> _Task directions_
Update everything from the line containing "will [x=700, y=542]." down to the end of the rows, changing "Trusted Certificates" to "Root Certificates" and keeping all else the same.
[Start of Dataset excerpts]
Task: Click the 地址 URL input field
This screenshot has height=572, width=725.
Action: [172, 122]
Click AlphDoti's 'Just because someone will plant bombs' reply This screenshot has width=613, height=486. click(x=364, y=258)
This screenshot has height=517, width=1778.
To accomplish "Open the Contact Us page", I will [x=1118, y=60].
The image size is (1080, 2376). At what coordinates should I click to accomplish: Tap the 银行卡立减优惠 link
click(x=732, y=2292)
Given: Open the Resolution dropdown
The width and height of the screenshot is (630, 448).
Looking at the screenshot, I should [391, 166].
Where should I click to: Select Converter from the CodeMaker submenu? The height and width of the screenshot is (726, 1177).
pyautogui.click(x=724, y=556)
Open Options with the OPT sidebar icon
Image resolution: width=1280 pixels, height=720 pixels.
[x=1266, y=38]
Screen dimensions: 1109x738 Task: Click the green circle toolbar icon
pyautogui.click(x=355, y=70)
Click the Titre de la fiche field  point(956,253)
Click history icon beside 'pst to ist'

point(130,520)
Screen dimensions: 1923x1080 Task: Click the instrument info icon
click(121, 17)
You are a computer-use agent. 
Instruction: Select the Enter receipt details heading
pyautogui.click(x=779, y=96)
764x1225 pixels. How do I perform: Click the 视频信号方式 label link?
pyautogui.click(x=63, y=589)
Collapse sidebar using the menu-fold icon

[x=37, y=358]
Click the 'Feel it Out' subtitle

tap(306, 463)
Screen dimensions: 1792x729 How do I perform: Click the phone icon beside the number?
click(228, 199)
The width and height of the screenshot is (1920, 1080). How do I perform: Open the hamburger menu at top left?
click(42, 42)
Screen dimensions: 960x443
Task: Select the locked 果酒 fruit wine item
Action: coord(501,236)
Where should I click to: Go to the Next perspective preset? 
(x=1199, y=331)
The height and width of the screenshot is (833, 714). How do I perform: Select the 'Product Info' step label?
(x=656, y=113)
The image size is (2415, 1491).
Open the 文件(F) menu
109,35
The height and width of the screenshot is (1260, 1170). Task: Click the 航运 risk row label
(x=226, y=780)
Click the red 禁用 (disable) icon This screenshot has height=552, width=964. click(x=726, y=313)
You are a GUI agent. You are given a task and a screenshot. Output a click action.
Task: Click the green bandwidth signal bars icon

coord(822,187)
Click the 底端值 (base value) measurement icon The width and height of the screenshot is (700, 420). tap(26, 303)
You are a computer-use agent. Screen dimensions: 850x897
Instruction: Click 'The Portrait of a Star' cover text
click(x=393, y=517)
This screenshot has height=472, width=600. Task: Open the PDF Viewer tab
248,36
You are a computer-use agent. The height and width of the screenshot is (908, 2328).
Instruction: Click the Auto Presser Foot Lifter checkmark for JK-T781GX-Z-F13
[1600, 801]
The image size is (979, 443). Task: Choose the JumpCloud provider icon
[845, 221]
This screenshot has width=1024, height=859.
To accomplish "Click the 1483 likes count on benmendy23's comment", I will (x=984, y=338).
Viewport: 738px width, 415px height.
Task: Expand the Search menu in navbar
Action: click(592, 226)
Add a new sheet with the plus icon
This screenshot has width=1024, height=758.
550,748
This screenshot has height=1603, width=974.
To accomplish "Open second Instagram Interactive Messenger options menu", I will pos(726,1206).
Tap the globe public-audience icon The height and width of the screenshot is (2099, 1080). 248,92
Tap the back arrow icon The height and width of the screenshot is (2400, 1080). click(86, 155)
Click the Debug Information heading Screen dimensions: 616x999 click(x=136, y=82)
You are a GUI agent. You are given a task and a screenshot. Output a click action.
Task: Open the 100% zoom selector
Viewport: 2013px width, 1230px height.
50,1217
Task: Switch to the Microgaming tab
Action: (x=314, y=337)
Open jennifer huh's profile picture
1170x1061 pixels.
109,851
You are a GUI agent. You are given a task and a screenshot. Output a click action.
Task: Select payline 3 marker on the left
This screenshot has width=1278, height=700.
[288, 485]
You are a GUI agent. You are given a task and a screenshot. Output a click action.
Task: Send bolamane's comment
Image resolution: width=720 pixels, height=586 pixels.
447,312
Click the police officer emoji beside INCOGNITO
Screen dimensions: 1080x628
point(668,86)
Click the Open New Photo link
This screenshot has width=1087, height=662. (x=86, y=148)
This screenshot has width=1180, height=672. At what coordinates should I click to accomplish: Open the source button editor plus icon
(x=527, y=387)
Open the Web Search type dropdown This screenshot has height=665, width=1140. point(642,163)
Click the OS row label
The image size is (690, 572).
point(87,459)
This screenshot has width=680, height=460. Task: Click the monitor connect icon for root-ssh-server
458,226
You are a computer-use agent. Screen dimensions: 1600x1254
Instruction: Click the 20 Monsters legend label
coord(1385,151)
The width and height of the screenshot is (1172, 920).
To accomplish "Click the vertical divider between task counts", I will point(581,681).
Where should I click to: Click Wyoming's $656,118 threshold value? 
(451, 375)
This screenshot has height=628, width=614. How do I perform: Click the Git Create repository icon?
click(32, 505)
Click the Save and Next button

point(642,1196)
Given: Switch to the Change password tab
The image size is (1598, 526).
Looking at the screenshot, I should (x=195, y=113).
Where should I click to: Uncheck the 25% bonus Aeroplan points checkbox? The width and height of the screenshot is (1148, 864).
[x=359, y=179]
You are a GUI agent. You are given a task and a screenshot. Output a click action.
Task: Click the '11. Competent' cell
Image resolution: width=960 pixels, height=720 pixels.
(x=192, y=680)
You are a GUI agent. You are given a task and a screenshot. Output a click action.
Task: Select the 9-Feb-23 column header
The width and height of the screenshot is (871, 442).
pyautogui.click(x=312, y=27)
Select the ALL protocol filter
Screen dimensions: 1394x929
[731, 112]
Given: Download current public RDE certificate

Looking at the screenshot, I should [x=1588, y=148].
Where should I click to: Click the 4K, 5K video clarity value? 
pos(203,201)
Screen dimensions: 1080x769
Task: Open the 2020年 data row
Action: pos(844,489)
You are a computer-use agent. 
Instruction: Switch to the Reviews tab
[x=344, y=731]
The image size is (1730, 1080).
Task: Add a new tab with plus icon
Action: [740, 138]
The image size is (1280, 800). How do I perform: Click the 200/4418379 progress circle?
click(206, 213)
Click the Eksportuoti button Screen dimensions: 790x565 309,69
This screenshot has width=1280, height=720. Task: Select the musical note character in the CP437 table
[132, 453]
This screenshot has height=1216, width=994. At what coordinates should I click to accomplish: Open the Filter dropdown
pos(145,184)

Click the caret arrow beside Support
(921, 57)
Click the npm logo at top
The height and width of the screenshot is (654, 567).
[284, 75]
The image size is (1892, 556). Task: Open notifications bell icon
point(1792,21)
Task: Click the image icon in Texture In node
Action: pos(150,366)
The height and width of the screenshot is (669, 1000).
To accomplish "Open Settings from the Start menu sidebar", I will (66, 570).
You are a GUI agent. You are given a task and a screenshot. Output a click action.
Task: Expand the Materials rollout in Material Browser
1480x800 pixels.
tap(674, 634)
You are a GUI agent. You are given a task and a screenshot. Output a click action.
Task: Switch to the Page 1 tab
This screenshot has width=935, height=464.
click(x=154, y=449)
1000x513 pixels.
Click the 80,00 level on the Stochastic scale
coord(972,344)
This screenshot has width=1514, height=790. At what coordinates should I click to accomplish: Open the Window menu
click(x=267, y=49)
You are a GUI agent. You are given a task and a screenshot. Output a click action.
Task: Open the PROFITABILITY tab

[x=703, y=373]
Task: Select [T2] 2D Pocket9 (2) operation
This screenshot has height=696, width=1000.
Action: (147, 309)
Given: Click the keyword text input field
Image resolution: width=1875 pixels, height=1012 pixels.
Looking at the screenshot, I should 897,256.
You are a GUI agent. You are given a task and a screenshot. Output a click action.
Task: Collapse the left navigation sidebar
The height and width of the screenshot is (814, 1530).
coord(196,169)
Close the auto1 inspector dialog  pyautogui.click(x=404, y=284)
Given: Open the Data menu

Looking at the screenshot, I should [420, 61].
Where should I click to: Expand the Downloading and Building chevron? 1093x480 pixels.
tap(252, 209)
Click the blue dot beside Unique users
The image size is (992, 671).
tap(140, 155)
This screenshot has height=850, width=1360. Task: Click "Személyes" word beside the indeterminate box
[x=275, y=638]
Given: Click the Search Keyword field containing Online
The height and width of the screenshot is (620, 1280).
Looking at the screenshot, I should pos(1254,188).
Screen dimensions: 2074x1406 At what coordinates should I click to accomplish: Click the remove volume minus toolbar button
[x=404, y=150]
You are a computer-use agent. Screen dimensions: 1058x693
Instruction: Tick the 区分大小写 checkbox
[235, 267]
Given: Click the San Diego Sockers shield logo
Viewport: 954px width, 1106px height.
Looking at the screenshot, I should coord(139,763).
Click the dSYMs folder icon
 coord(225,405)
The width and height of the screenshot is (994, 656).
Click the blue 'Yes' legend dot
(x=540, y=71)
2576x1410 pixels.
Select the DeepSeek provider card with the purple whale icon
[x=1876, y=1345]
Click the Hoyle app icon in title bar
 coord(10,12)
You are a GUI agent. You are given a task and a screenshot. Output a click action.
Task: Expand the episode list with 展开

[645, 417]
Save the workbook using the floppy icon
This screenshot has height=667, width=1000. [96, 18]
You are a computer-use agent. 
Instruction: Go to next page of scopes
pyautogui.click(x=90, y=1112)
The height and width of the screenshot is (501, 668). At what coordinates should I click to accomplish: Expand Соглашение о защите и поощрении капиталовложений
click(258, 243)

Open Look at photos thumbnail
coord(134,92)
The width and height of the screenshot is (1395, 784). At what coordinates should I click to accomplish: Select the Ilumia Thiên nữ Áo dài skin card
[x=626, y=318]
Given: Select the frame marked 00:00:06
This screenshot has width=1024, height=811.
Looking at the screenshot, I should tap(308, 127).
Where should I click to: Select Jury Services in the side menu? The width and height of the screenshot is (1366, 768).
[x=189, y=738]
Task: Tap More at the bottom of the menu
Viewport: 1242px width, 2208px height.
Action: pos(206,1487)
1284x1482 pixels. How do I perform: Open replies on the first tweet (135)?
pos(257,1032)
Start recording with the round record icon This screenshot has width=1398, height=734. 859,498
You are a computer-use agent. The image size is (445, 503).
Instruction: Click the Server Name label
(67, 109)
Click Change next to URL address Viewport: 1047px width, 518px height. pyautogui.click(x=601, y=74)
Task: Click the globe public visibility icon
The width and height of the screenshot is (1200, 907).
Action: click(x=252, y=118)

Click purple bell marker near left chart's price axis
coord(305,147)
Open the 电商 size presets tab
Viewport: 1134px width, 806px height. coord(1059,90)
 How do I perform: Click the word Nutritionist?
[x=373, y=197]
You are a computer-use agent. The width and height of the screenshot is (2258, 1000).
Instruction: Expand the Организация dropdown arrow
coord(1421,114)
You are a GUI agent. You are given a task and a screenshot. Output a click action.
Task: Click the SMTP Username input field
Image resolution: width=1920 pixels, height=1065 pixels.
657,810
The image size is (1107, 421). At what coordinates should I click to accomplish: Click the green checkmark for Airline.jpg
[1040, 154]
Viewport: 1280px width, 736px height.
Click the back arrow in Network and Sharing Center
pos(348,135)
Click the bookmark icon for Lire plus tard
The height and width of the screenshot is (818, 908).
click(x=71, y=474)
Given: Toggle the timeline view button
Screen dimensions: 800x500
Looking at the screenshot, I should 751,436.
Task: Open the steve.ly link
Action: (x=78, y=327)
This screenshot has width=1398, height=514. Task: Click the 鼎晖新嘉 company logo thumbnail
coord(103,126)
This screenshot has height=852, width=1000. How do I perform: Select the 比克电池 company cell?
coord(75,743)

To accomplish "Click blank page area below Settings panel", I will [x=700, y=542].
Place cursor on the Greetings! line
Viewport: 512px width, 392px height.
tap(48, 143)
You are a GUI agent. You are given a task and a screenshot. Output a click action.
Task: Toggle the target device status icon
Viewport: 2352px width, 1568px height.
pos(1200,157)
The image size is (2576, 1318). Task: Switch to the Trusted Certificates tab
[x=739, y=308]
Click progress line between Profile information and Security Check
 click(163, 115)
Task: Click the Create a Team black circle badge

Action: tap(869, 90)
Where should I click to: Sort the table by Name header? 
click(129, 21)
[End of Dataset excerpts]
> _Correct answer_
To accomplish "Click blank page area below Settings panel", I will [x=700, y=542].
Place cursor on the Greetings! line
Viewport: 512px width, 392px height.
tap(48, 143)
You are a GUI agent. You are given a task and a screenshot. Output a click action.
Task: Toggle the target device status icon
Viewport: 2352px width, 1568px height.
pos(1200,157)
The image size is (2576, 1318). Task: Switch to the Root Certificates tab
[x=739, y=308]
Click progress line between Profile information and Security Check
 click(163, 115)
Task: Click the Create a Team black circle badge

Action: tap(869, 90)
Where should I click to: Sort the table by Name header? 
click(129, 21)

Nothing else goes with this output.